Ainsi le socialisme est d'abord sentimental dans ses alarmes et moral dans ses utopies fraternelles. Mais, si l'économie sociale s'y complique du maniement des impondérables, la bonne volonté de réduire les écarts du sort demeure le lot égal de tous les hommes. Avec l'intensité trépidante du machinisme et la poussée industrielle, l'accélération des concentrations de la richesse, la décadence précipitée de l'artisan, hier encore créateur, faisant place à cet agglomérat d'éléments laborieux voués à devenir les serviteurs passifs de l'outil, il va devenir davantage scientifique dans ses conceptions, catastrophique dans ses espérances et unilatéral dans ses manifestations. L'affluence du prolétariat le cantonnera peu à peu dans l'ouvriérisme et la sincérité de ses vues deviendra l'apanage d'une classe. De ne le voir que d'une couche sociale, et à travers les matérialités au premier plan, tranche durement un problème plus que de le résoudre. L'exclusivisme qui brusque les données ne condense qu'en brutalisant. Et dans le cadre étroit où s'affronteront ‒ ennemis ‒ les intérêts divergents, s'abîmeront bien des perspectives d'orientation solidaire. Surtout seront remises à la haine des tâches de raison et, dans le « prolétaire », oubliée l'humanité...
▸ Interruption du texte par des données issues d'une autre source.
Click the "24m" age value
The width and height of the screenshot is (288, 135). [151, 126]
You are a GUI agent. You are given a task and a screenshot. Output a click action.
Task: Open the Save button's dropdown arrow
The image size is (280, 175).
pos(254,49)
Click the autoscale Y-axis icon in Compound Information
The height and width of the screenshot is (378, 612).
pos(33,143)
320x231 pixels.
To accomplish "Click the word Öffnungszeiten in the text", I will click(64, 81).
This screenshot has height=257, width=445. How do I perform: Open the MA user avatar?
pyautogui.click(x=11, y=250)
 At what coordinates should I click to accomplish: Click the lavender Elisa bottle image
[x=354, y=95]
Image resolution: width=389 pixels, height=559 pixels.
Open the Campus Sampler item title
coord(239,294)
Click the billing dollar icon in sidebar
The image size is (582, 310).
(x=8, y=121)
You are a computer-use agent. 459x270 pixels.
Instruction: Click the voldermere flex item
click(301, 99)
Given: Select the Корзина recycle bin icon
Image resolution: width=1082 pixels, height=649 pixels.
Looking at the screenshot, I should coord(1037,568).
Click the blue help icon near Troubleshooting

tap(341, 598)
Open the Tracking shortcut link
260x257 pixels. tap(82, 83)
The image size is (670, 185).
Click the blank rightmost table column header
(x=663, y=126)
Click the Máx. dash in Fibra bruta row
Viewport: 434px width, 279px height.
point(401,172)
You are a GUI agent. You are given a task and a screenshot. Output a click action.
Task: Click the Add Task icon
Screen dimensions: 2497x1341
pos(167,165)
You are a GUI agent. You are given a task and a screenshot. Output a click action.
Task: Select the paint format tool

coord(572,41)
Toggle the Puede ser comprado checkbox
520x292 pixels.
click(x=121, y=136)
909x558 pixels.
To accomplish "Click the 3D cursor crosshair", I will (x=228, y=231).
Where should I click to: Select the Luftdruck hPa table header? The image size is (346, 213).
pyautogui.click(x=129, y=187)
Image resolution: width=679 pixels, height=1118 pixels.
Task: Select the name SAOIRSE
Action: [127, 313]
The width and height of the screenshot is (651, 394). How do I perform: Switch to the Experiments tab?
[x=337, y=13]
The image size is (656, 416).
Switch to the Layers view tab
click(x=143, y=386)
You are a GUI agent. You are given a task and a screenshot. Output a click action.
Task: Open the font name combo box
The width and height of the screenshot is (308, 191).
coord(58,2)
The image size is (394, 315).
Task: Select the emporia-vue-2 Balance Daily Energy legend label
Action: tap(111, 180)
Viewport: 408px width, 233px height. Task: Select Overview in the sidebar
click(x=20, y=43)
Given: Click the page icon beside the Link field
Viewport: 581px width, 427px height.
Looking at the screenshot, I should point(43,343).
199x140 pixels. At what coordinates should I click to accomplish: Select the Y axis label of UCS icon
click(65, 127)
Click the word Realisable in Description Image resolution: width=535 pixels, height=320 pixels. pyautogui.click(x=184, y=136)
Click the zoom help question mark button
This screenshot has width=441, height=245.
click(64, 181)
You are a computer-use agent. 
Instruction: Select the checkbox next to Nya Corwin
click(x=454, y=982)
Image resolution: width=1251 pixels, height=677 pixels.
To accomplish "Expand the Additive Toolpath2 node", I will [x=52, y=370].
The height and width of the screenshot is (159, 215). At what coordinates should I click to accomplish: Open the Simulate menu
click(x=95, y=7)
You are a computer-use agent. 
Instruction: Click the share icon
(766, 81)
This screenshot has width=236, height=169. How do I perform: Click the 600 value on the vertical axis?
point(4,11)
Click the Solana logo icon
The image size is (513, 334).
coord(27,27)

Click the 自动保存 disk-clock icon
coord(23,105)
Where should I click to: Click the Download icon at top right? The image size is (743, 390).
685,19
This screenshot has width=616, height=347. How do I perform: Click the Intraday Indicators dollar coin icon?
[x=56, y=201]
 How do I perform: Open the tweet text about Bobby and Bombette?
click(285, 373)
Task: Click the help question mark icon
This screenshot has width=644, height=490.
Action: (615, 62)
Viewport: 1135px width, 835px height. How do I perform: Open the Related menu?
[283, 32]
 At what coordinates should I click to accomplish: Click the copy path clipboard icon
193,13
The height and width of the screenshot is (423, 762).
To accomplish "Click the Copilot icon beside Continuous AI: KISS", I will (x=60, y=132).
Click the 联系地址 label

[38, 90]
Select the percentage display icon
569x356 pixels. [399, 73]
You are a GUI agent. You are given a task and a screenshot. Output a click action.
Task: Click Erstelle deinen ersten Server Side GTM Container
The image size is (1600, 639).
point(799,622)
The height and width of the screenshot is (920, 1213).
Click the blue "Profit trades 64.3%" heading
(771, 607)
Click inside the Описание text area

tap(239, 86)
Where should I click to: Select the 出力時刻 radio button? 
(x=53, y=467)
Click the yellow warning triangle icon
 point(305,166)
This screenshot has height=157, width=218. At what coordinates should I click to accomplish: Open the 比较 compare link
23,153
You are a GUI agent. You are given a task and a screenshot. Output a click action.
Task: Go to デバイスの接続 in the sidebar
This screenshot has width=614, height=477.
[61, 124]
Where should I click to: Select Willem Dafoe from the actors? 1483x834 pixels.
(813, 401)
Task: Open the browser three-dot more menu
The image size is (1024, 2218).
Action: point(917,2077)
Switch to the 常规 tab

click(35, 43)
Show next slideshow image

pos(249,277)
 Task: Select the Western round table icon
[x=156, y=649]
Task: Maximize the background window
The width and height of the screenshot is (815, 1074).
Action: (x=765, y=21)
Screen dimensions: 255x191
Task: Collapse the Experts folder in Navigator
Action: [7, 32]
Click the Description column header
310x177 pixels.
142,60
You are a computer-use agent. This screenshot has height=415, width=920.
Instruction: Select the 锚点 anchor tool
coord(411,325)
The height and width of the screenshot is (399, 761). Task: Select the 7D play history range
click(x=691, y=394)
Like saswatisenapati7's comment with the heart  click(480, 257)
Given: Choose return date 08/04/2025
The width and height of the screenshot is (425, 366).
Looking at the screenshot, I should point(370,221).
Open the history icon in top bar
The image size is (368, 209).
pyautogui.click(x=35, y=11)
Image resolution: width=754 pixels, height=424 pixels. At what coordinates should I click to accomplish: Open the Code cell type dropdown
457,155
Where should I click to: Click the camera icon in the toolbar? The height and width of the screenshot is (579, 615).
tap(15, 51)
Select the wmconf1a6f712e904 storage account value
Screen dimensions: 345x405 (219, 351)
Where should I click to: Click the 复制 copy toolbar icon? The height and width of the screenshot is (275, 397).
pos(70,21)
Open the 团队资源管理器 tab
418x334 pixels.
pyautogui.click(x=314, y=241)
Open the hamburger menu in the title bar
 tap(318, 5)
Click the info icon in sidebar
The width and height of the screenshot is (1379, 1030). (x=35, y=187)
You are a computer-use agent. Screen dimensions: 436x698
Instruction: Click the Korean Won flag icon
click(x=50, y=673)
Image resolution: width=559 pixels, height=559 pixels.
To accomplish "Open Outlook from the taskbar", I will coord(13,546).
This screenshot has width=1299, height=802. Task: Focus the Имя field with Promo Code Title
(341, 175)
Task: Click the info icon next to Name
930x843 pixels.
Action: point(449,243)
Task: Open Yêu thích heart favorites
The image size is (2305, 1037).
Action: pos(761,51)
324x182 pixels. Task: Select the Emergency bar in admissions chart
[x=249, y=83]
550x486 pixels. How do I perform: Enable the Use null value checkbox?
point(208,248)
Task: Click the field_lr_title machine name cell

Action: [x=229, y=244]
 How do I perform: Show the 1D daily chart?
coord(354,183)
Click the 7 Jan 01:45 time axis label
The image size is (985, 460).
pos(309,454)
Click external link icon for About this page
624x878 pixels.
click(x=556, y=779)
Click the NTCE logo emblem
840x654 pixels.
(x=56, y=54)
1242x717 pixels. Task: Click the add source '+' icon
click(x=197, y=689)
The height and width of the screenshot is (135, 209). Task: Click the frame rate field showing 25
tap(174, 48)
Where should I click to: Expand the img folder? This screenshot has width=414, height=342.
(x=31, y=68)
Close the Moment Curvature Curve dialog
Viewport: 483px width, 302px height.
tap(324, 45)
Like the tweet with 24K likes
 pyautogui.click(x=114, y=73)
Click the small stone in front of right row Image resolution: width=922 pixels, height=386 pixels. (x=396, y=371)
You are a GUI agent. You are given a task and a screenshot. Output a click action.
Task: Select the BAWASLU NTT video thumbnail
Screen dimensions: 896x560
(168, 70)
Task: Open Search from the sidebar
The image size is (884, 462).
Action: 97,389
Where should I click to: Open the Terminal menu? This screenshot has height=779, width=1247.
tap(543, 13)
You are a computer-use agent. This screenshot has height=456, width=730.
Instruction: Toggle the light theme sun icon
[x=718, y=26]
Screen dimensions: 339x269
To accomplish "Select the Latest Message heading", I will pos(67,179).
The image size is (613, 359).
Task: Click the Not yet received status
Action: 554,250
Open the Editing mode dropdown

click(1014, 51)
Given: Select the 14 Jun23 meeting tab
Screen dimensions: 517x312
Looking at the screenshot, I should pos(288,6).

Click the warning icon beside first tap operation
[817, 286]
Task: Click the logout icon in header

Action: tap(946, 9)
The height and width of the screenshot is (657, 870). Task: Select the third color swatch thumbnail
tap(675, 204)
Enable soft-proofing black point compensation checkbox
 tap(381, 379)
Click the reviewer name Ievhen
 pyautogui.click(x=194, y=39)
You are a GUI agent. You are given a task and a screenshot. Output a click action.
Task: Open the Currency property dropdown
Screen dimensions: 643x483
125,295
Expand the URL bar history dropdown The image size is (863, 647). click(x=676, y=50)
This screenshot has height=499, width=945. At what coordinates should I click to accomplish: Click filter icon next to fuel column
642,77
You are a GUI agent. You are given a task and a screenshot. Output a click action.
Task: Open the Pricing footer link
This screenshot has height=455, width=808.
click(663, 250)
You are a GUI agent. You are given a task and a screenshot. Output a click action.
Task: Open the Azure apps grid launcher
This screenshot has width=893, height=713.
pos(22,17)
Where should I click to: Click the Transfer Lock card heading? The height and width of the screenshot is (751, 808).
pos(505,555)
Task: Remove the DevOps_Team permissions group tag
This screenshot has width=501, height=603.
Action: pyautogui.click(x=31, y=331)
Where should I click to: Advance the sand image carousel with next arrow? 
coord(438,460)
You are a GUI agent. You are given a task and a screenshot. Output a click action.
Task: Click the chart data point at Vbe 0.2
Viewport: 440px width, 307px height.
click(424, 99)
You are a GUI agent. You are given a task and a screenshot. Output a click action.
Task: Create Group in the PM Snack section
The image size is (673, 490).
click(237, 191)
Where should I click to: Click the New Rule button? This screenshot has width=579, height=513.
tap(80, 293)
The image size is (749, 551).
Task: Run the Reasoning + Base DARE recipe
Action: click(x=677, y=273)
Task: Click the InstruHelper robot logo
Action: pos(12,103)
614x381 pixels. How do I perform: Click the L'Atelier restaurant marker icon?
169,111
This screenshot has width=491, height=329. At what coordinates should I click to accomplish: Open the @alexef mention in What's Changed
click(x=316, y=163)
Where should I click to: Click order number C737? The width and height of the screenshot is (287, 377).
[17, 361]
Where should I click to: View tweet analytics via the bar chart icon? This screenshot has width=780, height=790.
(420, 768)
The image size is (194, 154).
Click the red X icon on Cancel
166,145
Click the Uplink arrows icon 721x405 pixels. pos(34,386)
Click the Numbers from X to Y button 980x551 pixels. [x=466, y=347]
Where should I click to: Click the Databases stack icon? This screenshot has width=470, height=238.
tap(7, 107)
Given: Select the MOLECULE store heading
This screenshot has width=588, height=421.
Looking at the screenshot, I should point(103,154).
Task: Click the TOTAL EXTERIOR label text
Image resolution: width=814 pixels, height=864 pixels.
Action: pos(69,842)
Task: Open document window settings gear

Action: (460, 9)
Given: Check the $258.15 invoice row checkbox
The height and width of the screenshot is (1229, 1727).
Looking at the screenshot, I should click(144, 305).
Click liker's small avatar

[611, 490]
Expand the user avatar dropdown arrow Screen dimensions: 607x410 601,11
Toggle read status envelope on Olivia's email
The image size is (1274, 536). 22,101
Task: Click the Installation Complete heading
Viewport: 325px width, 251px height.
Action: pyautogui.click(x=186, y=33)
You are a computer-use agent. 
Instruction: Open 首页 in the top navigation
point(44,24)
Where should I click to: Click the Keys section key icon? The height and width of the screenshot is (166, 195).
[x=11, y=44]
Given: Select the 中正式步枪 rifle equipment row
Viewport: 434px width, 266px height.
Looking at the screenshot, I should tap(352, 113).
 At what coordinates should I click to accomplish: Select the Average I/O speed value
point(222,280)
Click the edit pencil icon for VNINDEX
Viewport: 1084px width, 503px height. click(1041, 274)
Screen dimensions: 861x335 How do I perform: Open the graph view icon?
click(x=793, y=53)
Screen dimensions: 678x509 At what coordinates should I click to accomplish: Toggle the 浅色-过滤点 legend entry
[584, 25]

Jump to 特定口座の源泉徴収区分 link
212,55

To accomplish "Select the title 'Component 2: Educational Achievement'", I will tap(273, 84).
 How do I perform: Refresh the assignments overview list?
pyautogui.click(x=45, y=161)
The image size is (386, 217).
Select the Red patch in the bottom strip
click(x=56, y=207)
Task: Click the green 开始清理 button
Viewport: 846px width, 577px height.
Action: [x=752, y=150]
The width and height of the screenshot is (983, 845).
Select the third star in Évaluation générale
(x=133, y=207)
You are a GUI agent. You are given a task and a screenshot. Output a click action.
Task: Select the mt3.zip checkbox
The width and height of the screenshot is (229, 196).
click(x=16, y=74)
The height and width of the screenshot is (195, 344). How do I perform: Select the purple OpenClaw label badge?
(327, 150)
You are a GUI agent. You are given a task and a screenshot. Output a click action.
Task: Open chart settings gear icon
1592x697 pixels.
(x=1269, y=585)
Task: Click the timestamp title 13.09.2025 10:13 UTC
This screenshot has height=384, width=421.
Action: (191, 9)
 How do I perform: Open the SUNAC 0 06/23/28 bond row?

Au rappel des précurseurs ‒ êtres de foi, phalange sincère ‒ qui, de 96 jusqu'après 48, s'élancent, de tous les horizons de l'esprit et du cœur et de toutes les classes, pour affranchir l'avenir des angoisses de la misère et des sujétions du travail ; à l'évocation des théories subtiles et des constructions hasardeuses, des idées et des actes avant-coureurs dont tout le mouvement social moderne porte l'empreinte originelle, nous bornerons ce bref historique. Eux seuls ont pu, en effet, ‒ nous verrons tout à l'heure lesquels et dans quelle mesure ‒ influencer l'homme et l'œuvre que nous nous proposons d'examiner ici.